PROMPT:
Only lines holding the word "Given" are needed; copy each of them from the material.

● ● ● ● ● ● ●

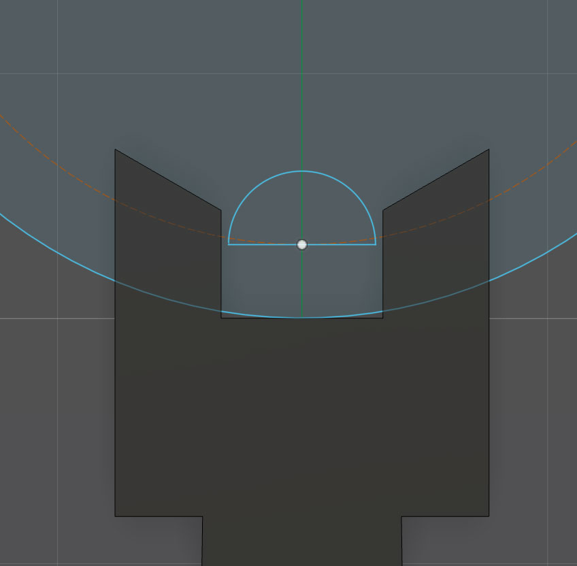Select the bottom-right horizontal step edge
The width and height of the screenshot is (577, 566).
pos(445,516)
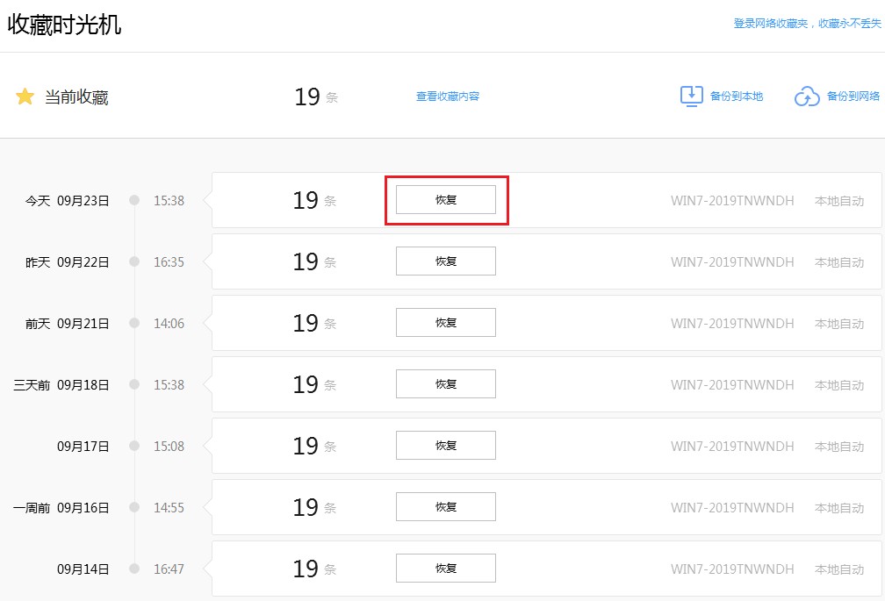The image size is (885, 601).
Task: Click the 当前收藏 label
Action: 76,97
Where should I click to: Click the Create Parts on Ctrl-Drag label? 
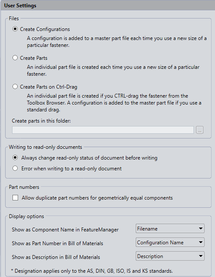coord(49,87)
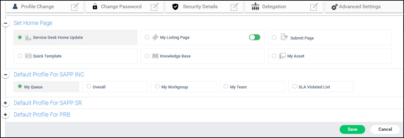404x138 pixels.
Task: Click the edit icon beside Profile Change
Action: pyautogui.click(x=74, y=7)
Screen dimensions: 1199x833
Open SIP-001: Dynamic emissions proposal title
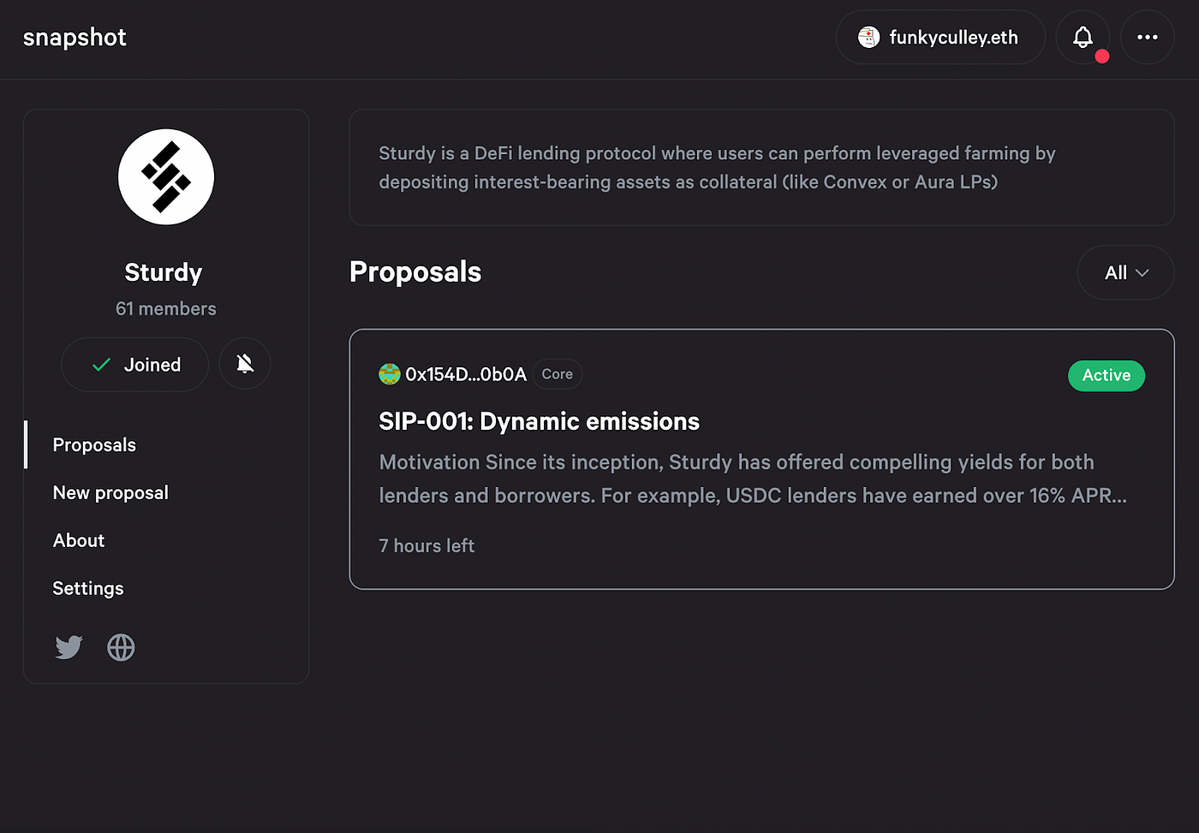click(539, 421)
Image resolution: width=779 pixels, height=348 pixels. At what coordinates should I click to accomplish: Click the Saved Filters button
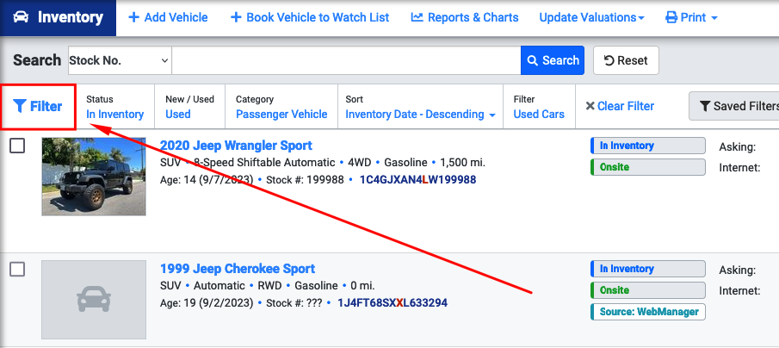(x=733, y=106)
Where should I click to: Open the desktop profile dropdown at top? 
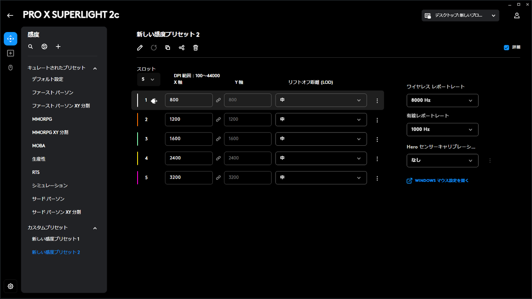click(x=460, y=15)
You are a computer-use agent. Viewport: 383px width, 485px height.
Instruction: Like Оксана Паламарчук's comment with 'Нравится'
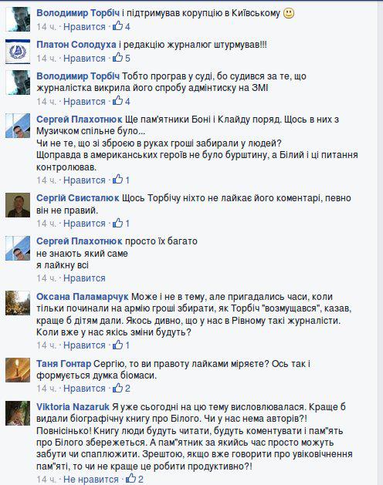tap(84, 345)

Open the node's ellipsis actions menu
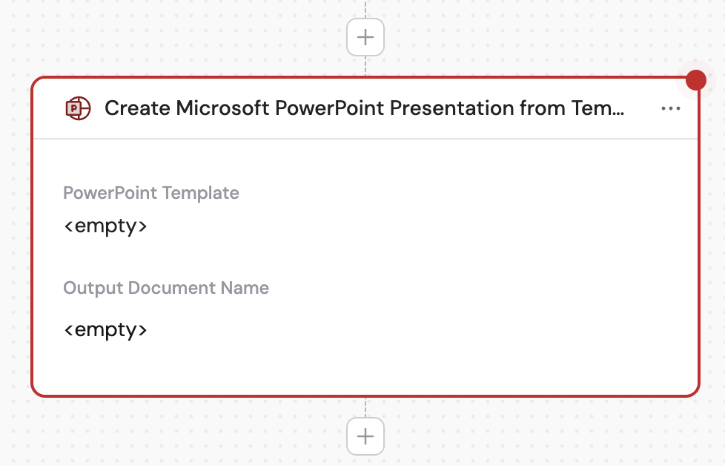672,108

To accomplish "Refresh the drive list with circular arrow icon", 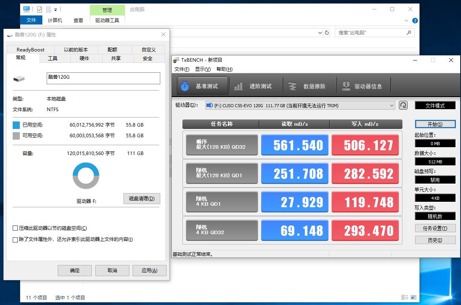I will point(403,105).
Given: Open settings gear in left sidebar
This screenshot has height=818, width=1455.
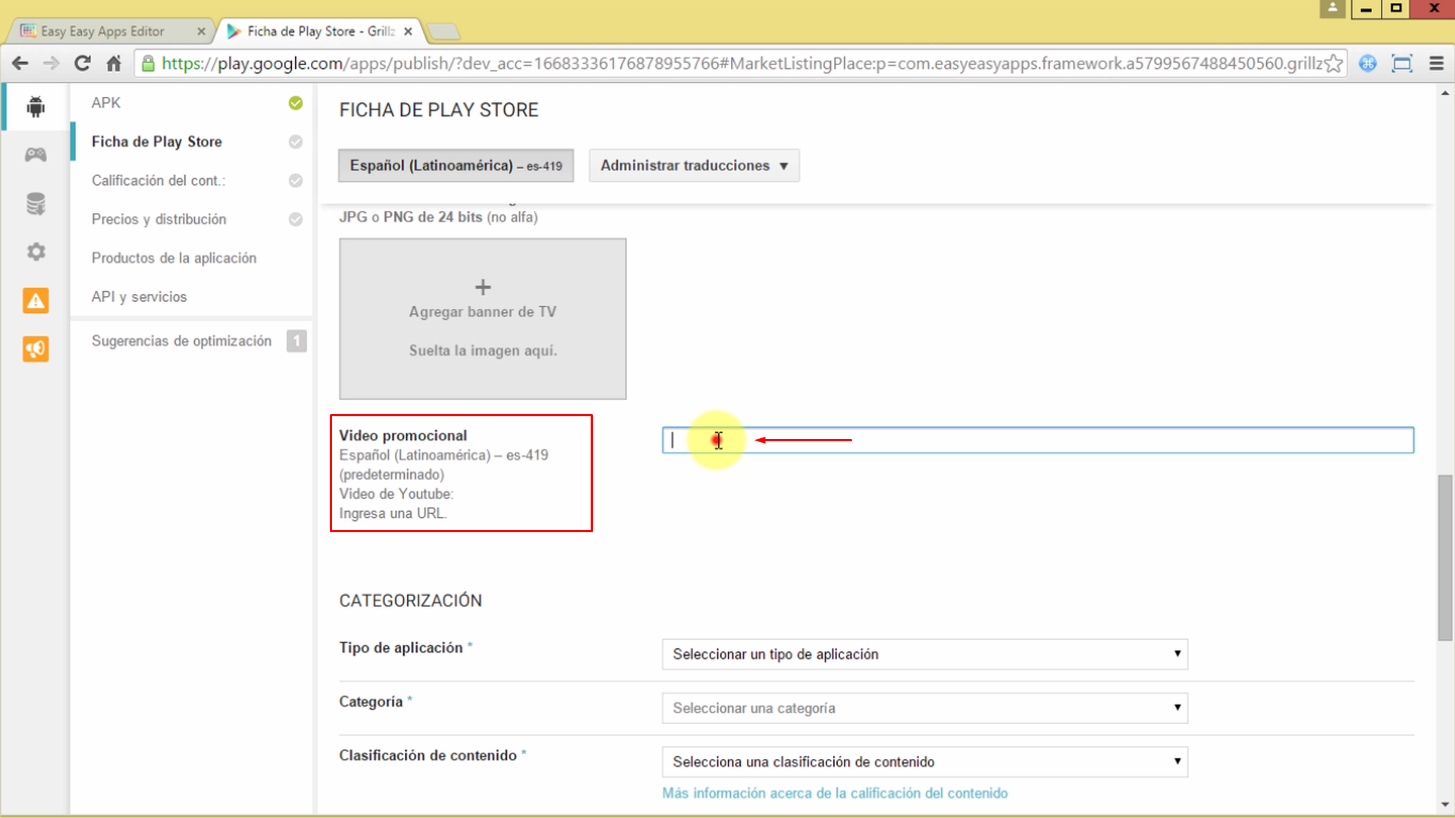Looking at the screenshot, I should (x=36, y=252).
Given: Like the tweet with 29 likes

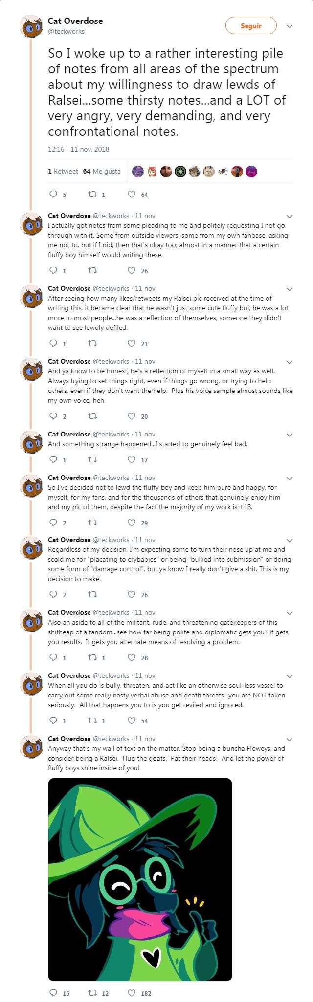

● ● ● ● ● ● ●

RESPONSE:
Given: Open settings gear in left sidebar
Given: Like the tweet with 29 likes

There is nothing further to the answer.